Tratando de explicar lo que no se comprende, los infectólogos buscan asilo en figuras como la del supercontagiante, pero desde la perspectiva sociológica es más útil hablar de poblaciones supercontagiadoras. La diferencia en los términos se halla en la epistemología de lo cotidiano y es la misma que hay entre comprender la salud como algo individual o como algo colectivo. El discurso hegemónico neoliberal nos ubica en el ámbito de la salud del individuo como actor principal (comprador principal), y por ello alude a los derechos individuales, aunque atenten contra los derechos colectivos. Por ello, la sociología se ubica en la epistemología de la salud pública como hecho colectivo –per se- que conoce y reconoce que las poblaciones tienen distintos niveles de dependencia con ciertas prácticas socioculturales y de sobrevivencia que pueden acelerar el contagio: la informalidad y el sustento diario al menudeo que obliga, incluso en circunstancia de cuarentena y distanciamiento social, a estar en permanente contacto con: la señora que vende pan dulce; con el que vende pan francés; con el que vende las verduras; con la señora del queso; con el muchacho de la tienda de la esquina que vende budín en porciones; con quienes recogen la basura; con la muchacha que por las tardes vende empanadas de frijol y de leche; etc.
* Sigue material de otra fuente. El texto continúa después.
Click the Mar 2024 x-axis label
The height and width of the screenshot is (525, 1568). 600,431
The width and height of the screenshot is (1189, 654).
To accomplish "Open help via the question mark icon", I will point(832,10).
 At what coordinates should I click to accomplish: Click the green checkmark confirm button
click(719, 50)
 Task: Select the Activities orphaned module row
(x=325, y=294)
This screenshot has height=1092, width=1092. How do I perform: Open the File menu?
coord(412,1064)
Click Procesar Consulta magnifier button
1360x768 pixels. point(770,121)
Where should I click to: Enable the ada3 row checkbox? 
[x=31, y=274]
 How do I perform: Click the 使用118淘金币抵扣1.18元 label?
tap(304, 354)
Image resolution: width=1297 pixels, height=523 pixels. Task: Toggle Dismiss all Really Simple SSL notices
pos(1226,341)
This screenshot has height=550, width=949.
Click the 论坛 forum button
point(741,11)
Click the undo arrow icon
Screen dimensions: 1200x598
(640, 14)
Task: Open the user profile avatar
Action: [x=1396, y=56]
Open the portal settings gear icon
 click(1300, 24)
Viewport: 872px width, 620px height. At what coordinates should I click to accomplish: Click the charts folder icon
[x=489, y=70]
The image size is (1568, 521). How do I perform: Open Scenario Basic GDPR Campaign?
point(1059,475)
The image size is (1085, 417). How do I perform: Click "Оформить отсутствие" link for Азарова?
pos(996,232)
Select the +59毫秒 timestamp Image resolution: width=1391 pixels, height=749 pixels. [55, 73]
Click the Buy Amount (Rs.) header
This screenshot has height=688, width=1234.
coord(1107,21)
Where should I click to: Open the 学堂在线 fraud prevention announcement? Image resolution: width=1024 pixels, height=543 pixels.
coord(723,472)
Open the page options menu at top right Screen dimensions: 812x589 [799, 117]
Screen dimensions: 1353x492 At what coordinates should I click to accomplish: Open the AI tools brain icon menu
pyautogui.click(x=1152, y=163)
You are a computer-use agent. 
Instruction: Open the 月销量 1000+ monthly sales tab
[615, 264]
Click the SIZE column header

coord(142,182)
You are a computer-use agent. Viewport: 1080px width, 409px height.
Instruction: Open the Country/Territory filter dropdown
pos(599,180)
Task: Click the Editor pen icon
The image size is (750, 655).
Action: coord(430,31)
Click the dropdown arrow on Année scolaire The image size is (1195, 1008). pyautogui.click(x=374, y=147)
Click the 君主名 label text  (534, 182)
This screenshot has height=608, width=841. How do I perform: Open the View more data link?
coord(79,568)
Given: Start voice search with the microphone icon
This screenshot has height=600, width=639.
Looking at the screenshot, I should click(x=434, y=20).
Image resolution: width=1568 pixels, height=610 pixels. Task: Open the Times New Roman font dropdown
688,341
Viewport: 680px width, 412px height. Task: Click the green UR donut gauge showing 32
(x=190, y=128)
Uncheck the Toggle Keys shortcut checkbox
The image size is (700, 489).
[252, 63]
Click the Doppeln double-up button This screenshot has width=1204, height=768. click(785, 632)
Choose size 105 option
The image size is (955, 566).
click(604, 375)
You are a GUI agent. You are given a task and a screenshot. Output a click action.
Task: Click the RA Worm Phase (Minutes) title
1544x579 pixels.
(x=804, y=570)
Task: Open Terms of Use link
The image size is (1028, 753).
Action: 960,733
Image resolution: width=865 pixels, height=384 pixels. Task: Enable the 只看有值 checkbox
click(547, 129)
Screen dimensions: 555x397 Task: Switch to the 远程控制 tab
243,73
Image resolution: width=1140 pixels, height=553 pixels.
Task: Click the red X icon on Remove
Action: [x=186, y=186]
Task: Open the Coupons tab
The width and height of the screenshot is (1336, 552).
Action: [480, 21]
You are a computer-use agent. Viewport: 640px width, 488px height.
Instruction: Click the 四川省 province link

Hablar de que la desigualdad social es un factor determinante para comprender el impacto diferenciado de las pandemias es inventar de nuevo el agua hirviendo o encontrar, entre brotes y rebrotes, la orilla azul de la bacinica. No obstante, el discurso hegemónico (que se aleja más de los pobres en tiempos de pandemia), sigue negando (por aquello de que necesita explotar a diario a los trabajadores) que todos somos interdependientes porque nuestra salud depende de los están en la puerta siguiente, y siguen ocultando con dolo que la probabilidad de contagio es mucho mayor para aquellos que tienen que seguir trabajando en las cuarentenas. En ese sentido, un problema grave como este no puede tener una respuesta igual para todos, sino que debe recurrirse a una especie de realidad diferenciada: la pandemia afecta a todo el mundo, pero no afecta por igual a todo el mundo. Es precisamente en la afirmación “no afecta a todos por igual” donde la política tiene que evaluarse, ya sea porque premia la desigualdad social o porque la combate.

Si ponemos atención a lo realmente relevante, esta pandemia puede abrir las puertas para construir una realidad alejada de la exclusión social deliberada en función de acentuar la desigualdad social, una desigualdad que es más palpable cuando la reapertura de la economía va dejando como rastro rebrotes de contagio específicos que es necesario estudiar para comprender las condiciones concretas de las clases sociales mediante su indicador más fulminante: las desigualdades sociales que son producidas por un virus que ha asolado a la humanidad durante siglos y siglos; un virus letal que parece ser invencible hasta en el imaginario.